The answer is one number: how many lines in the data below hold "Luperons".

─── SOURCE INFORMATION

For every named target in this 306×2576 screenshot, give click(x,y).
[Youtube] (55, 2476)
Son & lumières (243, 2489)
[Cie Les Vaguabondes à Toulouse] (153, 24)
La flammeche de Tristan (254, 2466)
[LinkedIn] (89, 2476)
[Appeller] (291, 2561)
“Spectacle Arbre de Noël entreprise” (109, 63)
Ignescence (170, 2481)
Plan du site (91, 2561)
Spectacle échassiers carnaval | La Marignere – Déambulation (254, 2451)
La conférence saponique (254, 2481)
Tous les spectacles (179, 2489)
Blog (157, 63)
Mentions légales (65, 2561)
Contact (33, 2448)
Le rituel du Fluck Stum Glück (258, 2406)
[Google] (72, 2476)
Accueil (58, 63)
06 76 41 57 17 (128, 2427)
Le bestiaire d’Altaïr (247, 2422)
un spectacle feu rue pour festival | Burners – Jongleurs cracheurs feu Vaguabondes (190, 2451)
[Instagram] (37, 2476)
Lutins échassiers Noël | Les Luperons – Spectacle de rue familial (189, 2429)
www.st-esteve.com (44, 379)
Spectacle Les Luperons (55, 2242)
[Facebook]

──────

**RESPONSE FOR THIS EXERCISE:** 2